### What is asked
Could you return, unchanged, the lines from the one containing "省8:年货价 discount text" through the one containing "point(279,61)", with both of those lines included?

^^^^^^^^

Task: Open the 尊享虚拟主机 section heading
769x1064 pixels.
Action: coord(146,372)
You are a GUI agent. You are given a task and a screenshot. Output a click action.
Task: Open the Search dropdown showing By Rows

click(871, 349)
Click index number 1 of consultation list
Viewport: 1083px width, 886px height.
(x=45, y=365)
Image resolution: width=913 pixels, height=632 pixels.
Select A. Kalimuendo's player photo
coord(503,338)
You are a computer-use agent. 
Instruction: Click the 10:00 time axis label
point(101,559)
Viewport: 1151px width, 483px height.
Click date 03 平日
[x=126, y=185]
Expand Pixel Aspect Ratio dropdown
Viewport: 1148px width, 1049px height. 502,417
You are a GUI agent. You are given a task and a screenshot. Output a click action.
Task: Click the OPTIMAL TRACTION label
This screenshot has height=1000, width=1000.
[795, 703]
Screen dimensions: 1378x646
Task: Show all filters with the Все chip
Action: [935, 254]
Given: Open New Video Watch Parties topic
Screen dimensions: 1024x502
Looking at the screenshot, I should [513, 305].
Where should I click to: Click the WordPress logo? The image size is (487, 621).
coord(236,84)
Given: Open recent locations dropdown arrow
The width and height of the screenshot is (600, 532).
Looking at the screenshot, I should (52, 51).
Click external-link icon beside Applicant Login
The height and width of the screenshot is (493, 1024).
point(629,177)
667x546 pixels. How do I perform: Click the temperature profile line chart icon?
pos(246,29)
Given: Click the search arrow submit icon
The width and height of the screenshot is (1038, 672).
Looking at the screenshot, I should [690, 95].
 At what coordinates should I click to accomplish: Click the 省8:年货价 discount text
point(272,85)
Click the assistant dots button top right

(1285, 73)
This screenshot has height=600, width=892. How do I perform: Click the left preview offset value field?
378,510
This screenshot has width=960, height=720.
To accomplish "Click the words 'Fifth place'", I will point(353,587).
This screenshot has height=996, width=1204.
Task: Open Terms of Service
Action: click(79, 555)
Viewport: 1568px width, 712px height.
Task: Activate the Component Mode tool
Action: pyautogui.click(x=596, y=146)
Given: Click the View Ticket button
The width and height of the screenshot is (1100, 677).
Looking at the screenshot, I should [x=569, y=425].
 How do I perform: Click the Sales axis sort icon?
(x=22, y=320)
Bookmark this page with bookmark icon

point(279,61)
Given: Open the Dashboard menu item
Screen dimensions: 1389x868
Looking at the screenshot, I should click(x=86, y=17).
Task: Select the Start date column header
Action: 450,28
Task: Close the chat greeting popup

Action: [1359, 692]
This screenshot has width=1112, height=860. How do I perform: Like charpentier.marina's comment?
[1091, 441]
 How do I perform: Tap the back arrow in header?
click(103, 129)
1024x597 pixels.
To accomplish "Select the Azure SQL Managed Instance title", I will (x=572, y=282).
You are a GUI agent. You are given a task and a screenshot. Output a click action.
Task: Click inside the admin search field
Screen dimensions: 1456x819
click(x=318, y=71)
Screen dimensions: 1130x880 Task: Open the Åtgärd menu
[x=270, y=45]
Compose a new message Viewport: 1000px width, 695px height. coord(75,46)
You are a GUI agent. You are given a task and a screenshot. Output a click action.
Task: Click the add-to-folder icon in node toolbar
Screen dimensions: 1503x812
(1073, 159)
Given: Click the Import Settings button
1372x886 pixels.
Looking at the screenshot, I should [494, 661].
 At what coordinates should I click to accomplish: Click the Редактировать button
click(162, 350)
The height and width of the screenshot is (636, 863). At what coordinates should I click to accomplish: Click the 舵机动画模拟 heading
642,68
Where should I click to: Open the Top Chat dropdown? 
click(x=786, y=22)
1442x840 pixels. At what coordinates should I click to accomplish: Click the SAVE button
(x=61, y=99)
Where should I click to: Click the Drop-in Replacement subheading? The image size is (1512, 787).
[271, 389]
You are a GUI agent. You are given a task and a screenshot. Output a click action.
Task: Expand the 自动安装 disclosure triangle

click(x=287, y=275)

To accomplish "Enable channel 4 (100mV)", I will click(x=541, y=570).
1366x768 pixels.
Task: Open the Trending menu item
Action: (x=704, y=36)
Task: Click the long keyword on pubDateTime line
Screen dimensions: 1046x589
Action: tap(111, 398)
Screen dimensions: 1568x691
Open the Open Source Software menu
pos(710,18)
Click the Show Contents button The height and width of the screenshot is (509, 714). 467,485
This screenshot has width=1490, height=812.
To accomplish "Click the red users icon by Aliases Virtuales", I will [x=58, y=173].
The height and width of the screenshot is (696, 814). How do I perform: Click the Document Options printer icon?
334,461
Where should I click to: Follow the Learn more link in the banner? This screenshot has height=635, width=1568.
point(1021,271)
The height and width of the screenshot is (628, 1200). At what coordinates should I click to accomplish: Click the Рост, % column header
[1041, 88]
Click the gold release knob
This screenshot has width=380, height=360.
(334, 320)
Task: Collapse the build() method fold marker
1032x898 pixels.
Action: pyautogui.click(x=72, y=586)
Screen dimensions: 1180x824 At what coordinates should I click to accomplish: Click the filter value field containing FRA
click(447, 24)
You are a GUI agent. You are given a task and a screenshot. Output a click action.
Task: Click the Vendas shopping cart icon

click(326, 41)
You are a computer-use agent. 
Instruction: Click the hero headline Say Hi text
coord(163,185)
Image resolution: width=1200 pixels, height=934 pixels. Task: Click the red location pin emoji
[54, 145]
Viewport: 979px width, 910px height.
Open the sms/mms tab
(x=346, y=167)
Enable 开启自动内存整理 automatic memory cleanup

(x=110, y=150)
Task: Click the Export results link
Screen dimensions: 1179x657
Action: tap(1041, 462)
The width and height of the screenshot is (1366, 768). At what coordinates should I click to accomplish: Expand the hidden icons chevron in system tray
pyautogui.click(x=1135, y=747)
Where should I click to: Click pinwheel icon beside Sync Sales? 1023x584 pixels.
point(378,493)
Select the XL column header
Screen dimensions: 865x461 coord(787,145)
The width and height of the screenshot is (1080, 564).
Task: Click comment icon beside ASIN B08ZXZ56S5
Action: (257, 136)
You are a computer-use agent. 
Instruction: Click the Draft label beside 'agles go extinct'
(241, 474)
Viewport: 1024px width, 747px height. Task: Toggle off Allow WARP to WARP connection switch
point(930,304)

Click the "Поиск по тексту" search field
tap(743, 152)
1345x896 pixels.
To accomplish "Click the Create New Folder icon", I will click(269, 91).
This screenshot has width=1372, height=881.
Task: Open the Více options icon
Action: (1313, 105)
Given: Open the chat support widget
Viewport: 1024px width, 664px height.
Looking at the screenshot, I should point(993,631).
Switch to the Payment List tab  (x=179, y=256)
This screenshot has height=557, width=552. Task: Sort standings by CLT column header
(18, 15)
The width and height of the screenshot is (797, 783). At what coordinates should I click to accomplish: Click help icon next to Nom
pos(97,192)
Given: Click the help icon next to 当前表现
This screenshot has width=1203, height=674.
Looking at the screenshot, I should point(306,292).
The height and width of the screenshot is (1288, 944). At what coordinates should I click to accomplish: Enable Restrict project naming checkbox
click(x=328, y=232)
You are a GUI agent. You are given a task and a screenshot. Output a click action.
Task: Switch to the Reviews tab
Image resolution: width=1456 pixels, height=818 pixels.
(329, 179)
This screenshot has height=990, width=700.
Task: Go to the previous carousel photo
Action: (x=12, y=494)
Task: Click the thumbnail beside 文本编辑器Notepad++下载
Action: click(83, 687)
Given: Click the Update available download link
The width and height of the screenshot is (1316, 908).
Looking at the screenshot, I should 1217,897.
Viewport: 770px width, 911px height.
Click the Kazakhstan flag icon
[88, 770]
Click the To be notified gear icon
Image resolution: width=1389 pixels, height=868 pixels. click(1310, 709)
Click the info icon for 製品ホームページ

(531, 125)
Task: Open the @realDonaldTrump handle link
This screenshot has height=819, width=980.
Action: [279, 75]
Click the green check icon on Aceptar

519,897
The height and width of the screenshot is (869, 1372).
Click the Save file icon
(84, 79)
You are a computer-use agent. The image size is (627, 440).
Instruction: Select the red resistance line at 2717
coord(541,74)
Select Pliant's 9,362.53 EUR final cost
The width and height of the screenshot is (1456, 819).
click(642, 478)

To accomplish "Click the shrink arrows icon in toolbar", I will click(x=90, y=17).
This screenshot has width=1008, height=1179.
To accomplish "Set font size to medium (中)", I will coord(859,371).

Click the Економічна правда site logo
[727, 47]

^^^^^^^^

### Expected answer
 At what coordinates should I click to accomplish: Click the 省8:年货价 discount text
point(272,85)
Click the assistant dots button top right

(1285, 73)
This screenshot has height=600, width=892. How do I perform: Click the left preview offset value field?
378,510
This screenshot has width=960, height=720.
To accomplish "Click the words 'Fifth place'", I will point(353,587).
This screenshot has height=996, width=1204.
Task: Open Terms of Service
Action: click(79, 555)
Viewport: 1568px width, 712px height.
Task: Activate the Component Mode tool
Action: pyautogui.click(x=596, y=146)
Given: Click the View Ticket button
The width and height of the screenshot is (1100, 677).
Looking at the screenshot, I should [x=569, y=425].
 How do I perform: Click the Sales axis sort icon?
(x=22, y=320)
Bookmark this page with bookmark icon

point(279,61)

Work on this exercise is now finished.